Le Musée archéologique national d'Amendolara est dédié à Vincenzo Laviola, docteur d'Amendolara, érudit et passionné d'antiquités, également engagé dans la préservation et la garde du patrimoine historique et archéologique de sa terre.
La collection Laviola se compose principalement de pièces métalliques et de fragments de céramique de la période protohistorique (XIIe-VIIIe siècle avant J.-C.), déjà conservés dans le petit Musée civique, créé dans les années soixante du siècle dernier.
Le noyau de la collection est enrichi par les découvertes des fouilles effectuées entre la fin des années soixante et les années soixante-dix par la Surintendance de la Calabre et coordonnées par le professeur Juliette de la Genière, qui ont mis au jour les zones d'inhumation situées à Paladino et à Mangosa et le peuplement archaïque de Saint-Nicolas qui y est associé.
L'itinéraire du musée traverse les différentes phases de la visite d'un des sites les plus importants et significatifs de la Haute Mer Ionienne, où la civilisation indigène de l'âge du bronze, d'abord, et de l'âge du fer, ensuite, a été suivie par la civilisation du peuple grec. La colonisation n'a pas entraîné de fracture de déchirure, comme le montrent d'autres sites de la région, qui ont complètement disparu avec l'avènement des Grecs.
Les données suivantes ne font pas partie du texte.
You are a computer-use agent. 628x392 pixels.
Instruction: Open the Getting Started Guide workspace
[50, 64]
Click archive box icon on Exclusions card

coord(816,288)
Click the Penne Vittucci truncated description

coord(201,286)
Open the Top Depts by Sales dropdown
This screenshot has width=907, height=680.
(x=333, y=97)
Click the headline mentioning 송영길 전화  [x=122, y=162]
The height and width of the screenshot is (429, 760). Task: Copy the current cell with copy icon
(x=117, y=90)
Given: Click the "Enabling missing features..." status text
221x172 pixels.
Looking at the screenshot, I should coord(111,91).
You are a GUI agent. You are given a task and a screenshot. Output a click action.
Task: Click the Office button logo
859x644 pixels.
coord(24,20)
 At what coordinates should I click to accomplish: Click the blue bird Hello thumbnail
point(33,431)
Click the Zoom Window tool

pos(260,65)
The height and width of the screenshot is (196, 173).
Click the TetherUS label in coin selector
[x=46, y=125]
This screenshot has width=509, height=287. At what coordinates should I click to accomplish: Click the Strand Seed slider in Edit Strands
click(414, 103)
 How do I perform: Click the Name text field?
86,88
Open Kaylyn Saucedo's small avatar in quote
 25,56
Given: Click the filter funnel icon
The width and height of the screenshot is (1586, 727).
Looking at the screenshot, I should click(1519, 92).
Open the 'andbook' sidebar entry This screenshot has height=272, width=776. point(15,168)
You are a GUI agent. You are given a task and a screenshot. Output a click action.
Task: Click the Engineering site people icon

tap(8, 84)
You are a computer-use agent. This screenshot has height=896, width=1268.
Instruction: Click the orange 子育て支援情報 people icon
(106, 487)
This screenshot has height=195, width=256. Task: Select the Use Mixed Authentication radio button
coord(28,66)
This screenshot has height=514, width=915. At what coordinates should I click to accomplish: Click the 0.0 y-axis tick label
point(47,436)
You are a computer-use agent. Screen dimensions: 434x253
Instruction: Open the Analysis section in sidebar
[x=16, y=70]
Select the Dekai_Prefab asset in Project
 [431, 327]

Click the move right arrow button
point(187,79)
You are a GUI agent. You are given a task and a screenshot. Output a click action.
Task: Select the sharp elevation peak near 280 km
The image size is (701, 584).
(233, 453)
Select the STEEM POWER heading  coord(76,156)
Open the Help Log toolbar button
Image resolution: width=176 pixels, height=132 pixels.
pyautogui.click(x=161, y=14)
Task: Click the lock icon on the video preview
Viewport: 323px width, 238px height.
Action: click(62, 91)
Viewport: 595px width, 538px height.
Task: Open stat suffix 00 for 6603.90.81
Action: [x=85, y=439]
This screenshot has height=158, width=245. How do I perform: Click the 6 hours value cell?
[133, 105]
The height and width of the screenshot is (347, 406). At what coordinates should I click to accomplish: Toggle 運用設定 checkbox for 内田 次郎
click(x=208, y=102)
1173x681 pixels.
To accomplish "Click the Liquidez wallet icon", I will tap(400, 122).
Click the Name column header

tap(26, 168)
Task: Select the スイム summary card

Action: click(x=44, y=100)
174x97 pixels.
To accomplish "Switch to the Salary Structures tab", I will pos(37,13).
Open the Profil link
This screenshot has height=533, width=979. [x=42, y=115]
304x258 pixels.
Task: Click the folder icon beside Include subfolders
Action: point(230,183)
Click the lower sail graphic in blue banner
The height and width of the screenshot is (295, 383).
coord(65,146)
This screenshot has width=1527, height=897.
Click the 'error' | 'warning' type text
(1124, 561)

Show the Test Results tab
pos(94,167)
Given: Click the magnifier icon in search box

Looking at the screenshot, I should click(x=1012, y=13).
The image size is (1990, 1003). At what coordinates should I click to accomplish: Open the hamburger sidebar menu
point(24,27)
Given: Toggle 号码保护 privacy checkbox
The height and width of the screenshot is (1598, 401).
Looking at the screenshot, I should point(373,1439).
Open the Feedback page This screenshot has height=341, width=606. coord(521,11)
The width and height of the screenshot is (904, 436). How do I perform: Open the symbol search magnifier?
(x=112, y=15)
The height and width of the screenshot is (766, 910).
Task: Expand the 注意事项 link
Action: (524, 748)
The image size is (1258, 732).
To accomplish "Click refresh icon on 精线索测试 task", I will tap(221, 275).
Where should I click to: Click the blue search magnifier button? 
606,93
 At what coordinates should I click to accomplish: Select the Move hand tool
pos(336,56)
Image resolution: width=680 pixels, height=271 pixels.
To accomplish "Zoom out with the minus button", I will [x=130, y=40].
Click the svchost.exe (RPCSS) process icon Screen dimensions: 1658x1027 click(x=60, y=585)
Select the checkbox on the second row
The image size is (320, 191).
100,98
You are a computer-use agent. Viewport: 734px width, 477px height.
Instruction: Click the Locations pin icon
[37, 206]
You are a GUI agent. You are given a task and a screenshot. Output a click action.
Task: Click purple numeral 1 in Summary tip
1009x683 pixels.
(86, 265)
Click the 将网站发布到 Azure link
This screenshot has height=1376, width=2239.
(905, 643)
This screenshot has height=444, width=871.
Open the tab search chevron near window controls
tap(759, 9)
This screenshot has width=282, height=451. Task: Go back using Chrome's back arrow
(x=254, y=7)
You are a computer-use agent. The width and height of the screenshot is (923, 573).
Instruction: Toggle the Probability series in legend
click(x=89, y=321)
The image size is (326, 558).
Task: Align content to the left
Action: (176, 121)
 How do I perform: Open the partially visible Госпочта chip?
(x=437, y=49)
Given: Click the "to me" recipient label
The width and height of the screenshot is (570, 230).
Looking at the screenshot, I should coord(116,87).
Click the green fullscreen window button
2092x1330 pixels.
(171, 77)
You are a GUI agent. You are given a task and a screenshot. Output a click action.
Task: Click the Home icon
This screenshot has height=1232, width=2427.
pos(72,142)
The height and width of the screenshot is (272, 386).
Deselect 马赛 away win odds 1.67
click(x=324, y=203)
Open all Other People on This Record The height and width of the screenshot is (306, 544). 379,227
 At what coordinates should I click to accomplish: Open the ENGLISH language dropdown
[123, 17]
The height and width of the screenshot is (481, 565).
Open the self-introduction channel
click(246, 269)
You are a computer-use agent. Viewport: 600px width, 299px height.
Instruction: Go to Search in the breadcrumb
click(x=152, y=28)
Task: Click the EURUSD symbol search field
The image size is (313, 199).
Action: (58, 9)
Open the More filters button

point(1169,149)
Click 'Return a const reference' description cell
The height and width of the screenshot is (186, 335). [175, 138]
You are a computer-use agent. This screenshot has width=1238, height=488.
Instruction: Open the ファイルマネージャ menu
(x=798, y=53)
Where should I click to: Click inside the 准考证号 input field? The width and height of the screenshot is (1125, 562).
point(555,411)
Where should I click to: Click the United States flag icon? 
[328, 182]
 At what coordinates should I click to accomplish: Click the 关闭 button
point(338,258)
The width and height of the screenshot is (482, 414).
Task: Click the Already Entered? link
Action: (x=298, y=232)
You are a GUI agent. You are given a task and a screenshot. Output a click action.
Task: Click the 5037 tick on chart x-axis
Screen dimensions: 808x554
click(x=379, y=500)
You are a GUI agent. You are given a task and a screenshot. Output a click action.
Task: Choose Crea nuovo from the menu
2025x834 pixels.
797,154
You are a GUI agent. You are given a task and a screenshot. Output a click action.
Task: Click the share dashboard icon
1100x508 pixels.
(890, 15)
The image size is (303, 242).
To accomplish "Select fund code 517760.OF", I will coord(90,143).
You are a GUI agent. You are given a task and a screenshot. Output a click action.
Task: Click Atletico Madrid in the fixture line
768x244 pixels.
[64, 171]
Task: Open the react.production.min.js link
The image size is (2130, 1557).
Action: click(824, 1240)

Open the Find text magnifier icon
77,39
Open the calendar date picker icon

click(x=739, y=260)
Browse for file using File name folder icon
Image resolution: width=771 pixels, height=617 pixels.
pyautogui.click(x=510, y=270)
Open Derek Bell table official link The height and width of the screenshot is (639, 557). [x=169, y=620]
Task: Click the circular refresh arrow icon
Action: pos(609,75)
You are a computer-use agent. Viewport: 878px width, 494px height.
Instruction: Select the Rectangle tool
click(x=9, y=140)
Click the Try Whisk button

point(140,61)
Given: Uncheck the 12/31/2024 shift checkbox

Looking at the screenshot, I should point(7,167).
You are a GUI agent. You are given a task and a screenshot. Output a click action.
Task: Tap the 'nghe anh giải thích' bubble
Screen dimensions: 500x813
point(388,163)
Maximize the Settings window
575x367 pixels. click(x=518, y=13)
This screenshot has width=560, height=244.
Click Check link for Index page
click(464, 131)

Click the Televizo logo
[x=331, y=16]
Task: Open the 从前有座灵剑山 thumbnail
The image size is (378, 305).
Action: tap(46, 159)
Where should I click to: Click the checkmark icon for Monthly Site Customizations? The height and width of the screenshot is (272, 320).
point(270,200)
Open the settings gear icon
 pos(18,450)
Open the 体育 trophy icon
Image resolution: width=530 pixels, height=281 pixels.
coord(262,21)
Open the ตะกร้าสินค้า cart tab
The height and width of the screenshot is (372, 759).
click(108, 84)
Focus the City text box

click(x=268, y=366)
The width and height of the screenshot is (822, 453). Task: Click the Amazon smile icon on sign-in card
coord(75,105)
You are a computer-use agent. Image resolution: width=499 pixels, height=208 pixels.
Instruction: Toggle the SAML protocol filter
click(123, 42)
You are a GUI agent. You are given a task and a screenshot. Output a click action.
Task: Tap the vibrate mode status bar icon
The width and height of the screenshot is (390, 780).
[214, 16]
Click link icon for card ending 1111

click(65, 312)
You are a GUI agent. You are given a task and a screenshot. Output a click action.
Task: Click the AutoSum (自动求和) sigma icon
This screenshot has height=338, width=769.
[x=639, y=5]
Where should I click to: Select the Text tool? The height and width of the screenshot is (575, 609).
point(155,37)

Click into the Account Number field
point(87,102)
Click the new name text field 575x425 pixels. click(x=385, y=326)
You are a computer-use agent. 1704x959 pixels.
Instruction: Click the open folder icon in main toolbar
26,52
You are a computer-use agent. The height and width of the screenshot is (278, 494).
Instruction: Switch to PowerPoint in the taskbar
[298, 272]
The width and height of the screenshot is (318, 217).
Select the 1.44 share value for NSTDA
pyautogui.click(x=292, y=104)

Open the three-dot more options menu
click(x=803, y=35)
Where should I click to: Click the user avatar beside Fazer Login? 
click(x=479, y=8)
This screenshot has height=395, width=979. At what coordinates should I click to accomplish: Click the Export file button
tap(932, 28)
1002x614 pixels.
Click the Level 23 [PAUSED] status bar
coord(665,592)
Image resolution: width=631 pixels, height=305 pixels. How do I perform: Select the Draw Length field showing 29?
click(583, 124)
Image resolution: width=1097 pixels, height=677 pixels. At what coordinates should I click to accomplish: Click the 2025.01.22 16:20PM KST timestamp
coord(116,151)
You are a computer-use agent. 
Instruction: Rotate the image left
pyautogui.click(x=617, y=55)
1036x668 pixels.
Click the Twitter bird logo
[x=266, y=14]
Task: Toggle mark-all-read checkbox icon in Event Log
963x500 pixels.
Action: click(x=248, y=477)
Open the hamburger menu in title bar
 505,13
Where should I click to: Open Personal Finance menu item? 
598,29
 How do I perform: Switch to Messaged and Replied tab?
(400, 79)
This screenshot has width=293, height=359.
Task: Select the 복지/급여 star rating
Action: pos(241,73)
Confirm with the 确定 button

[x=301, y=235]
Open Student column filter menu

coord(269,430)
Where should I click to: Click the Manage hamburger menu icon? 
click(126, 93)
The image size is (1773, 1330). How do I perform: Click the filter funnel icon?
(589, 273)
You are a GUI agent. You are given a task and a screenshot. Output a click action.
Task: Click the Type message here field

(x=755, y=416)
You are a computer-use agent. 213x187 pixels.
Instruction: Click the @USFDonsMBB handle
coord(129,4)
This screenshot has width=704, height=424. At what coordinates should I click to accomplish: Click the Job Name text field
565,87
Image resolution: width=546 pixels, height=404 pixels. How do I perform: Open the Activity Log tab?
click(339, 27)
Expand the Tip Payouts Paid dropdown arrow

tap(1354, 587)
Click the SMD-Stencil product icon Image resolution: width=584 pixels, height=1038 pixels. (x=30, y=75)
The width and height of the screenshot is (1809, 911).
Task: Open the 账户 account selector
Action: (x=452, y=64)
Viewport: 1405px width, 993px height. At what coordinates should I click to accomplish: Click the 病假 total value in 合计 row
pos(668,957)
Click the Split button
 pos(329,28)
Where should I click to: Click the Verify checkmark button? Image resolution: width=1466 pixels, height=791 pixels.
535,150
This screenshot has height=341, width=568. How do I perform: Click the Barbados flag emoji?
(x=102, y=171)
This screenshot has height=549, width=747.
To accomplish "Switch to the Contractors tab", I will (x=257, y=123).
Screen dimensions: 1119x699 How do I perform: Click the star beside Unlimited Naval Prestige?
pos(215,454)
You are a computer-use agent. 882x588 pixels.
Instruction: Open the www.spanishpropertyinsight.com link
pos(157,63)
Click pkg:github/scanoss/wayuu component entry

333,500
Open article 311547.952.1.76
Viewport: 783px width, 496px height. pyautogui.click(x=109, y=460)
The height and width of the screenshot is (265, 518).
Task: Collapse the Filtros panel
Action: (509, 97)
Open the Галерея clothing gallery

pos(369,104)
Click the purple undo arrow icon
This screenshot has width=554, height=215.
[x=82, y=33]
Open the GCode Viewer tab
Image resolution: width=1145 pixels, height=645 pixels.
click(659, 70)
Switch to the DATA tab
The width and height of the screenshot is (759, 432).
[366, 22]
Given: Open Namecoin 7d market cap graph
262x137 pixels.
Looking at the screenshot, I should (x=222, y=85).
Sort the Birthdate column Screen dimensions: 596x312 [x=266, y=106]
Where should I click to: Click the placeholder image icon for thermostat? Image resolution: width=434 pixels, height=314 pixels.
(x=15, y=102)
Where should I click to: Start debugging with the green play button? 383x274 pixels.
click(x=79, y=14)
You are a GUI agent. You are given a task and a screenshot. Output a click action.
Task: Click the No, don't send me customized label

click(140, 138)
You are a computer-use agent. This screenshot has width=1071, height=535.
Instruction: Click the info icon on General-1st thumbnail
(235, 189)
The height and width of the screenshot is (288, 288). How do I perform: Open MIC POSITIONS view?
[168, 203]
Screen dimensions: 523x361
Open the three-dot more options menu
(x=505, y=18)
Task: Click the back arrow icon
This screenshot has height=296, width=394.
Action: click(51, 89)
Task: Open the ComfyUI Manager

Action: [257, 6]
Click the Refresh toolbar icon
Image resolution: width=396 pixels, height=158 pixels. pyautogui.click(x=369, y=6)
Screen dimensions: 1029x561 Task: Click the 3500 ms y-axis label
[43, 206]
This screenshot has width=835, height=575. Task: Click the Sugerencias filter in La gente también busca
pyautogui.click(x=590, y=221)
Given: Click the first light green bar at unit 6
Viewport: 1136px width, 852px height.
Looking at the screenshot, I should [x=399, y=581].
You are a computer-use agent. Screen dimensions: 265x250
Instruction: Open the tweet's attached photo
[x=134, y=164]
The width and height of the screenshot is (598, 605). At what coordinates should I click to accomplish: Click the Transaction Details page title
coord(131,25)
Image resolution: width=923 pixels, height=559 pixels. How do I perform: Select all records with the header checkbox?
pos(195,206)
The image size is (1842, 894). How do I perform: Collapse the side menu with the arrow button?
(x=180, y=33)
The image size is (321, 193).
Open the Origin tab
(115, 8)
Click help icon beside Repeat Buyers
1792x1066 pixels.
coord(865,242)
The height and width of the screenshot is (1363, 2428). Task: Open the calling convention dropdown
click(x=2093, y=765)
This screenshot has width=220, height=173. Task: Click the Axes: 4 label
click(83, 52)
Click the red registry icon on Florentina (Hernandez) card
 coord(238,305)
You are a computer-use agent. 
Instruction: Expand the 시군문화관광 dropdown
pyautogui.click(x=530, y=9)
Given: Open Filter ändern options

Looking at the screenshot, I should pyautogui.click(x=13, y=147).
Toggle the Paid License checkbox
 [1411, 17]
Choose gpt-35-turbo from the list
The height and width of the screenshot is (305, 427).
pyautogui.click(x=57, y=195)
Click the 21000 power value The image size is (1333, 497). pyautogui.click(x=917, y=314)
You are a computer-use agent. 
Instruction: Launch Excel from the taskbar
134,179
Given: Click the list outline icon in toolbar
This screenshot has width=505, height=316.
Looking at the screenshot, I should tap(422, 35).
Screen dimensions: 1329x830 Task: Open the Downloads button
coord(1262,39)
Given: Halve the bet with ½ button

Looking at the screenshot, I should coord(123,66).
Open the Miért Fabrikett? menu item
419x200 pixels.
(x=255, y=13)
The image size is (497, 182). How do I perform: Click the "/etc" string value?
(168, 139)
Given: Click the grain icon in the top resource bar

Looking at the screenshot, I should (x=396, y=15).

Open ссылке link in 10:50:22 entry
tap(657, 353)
Dans le musée sont documentés dans une moindre mesure, car ils ne sont pas étudiés par la recherche archéologique régulière, mais sont le résultat de découvertes aléatoires, les phases ultérieures de la vie jusqu'aux temps les plus récents.
Deux informateurs multimédia, disponibles en quatre langues, à travers des films, des commentaires et des textes, retracent les étapes de la population de la région d'Amendolara de la préhistoire à nos jours.